KH Maimoen Zubair dalam suatu waktu pernah berkata: Seorang ulama sejati itu adalah orang yang dapat menghasilkan anak-anak didik yang alim. Maka predikat ulama telah disandang KH Imam Yahya Mahrus sejak masih hidup. Bahkan kebesaran keulamaannya semakin kelihatan ketika kian banyak alumni yang alim, demikian pula semakin besarnya pondok pesantren yang didirikan yakni HM Al-Mahrusiyah Lirboyo. 


Dari sisi pendidikan batiniah spiritualitas, Kiai Imam menekankan amaliah yang menjadi ciri khas Pondok Pesantren Al-Mahrusiyah Lirboyo. Di antaranya dalam kegiatan hariannya, santri dibangunkan tengah malam untuk melakukan istighotsah bersama yang dipimpin langsung romo kiai. Dalam istighotsah itu diamalkan shalat hajat, witir, membaca Yasin, tahlil dan awrad istighotsah. 


Pada saat shalat lima waktu, Kiai Imam juga memimpin jamaah dengan dirangkai awrad istighotsah lagi. Kegiatan sepekan pada Kamis malam yakni memimpin pembacaan al-Sab’u al-Munjiyat, setelah jamaah isya santri dibimbing melaksanakan shalat tasbih. Di sela-sela kegiatan, Kiai Imam juga memberikan ijazahan berbagai doa untuk santri. Misalnya hizib khafi, alam nasyrah untuk menarik rizki, hizib bahr, hizib awtad, hizib nashar, doa untuk rizki, kelancaran bekerja, supaya berwibawa, mudah belajar, digampangkan jodoh dan rizki, dan masih banyak awrad diberikan romo kiai kepada santri. 

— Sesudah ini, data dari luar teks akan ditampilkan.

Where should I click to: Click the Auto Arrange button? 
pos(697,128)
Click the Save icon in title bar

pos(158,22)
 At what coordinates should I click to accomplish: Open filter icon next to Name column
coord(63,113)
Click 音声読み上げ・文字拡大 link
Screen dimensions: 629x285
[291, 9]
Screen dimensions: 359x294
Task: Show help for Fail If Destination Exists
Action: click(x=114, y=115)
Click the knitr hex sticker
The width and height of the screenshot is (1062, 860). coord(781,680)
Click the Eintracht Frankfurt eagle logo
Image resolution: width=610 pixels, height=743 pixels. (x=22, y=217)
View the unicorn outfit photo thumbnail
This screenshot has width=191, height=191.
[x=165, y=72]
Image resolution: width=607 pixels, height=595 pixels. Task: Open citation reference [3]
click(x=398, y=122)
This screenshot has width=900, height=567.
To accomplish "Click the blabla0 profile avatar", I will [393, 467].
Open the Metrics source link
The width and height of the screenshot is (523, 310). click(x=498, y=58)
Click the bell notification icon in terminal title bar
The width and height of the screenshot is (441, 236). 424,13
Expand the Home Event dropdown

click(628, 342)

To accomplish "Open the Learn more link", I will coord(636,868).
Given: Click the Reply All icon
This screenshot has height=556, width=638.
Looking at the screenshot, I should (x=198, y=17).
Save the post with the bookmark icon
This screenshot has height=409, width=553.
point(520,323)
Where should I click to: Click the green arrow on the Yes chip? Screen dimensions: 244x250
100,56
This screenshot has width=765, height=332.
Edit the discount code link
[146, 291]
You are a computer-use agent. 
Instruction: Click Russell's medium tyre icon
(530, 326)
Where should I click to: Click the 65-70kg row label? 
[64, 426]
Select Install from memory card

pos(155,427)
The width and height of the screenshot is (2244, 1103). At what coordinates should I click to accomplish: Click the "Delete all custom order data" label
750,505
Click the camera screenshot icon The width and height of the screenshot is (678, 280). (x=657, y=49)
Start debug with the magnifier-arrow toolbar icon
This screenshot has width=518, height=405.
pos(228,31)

Ada pengalaman spiritual yang didapat oleh penulis, waktu mengamalkan  doa hizib nashar dari Kiai Imam. Suatu hari para santri diperintah untuk mengikuti apel di Lapangan Kodam V Brawijaya, yang kebetulan saat itu penulis bertugas untuk mengoordinir sekitar 40-an santri, dengan trasportasi bus dari Makodim 0809 Kediri. Saat itu penulis berangkat dari Lirboyo berpikiran, acara itu harus lancar, para santri harus aman. Sebagai santri yang masih baru mendapatkan ijazah hizib nashar, saya baca terus menerus mulai berangkat di dalam bus, setelah perjalanan sampai perbatasan kota dan Kabupaten Kediri. Tiba-tiba bus yang kami tumpangi berhenti dan tidak bisa jalan lagi. Saat itulah baru sadar apakah ini hikmah yang muncul dari wirid yang dibaca, atau memang busnya yang rusak. Tetapi setelah disadari, kemudian baca shalawat beberapa saat akhirnya bus bisa jalan kembali.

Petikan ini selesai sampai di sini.